Бабы, проворно крестясь, скоро разобрали свою одежонку и тихо потекли в дверь – как и не было: кто-то по домам, кто-то по соседям – переждать. И уже через несколько минут в избе остались батюшка, Мамка и Настя Курбатова. В боковушку занесли иконы, поставили на место стол, батюшка снял подрясник и крест – убрал в саквояж – и сунули саквояж к нам на печку. И сели, растерянные, втроем к столу в передней.
– Отец Николай, не лучше ли и вам уйти от греха подальше… хотя бы во двор схорониться, – тихо сказала Мамка.
– Схорониться, мать Серафима, это можно бы. На случай. Но ведь если это за мной, то все равно возьмут – значит, им известно, что я здесь, значит, им удобнее взять меня здесь. И если даже уйти из Смольков – в Ратунине или в Никольском, а то и на проселке возьмут.
– И все-таки поостеречься не грех…
– Батюшка, надо уходить – через задворки и на дорогу, по насту и хорошо, – решительно сказала Настя и даже поднялась на ноги…
Но батюшка и тогда пустился в объяснения…
Мы втроем на печи за занавеской ничего не могли понять. Мы даже не знали, что сказал Мамке Витя, почему прервали службу, почему разошлись и кто это может взять отца Николая.
А пока батюшка отговаривался и объяснял, в окно постучали – не заставили долго ждать.

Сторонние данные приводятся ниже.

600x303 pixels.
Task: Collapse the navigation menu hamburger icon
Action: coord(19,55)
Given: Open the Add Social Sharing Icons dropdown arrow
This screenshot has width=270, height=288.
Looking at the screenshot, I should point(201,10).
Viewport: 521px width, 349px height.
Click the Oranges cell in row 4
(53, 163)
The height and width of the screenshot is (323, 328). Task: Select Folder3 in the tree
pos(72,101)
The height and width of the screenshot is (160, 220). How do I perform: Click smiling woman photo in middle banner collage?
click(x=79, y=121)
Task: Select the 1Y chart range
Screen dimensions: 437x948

– Откройте, мать Серафима, это за мной, – тихо сказал отец Николай, поднялся и благословил обеих.
Мамка вышла на мост и уже тотчас возвратилась – следом за ней в переднюю вошли милиционер и второй в штатском.

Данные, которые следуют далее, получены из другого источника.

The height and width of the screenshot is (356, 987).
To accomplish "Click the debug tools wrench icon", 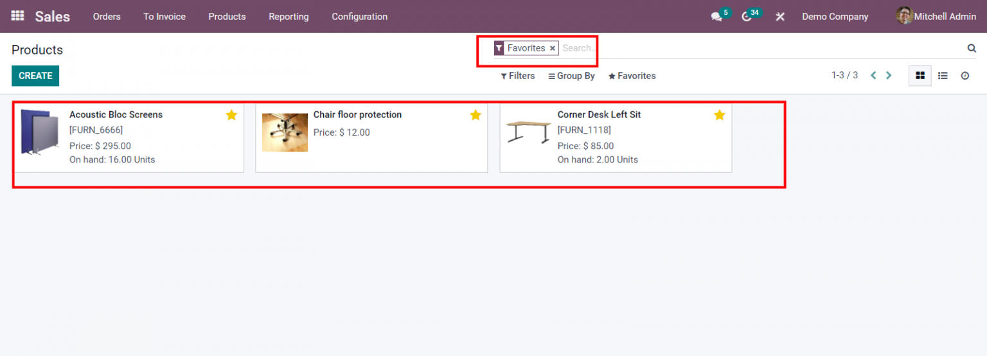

– Майор Порханов! – уже с порога, шапки не снимая, будто выкрикнул в штатском и, выставив руку вперед, потребовал: – Предъявить документы!
– А это на каком основании? – все так же тихо спросил батюшка.
– Что?! – крикнул майор. – На основании ордера! Встать! Руки на стену!
На печи за моей спиной заплакала Манечка.
– Не кричите – детей испугаете! – враз осипшим голосом сказала Мамка.
– Тебя, попадья, не спрашивают – и молчи, до тебя еще очередь не дошла… А хочешь, и тебе сейчас ордер выпишу – не погляжу, что чужие на руках. В детдом отвезем.
– Поостерегитесь, майор, Бог ведь долго терпит, да больно бьет, – с недоброй усмешкой сказала Настя.
– Вот вас и буду бить! – воскликнул Порхатов и нахально засмеялся. Он как будто даже развеселился. – Васильев, обыщи попа… Вот они и документы, при себе. А вот и у меня при себе – ордер на арест! Читать, гражданин поп, не разучился… Одевайся и пошли – далеко ехать.
И увезли отца Николая на паре гнедых… Спустя полгода до Смольков дошли слухи, что осудили батюшку на десять лет лагерей строгого режима.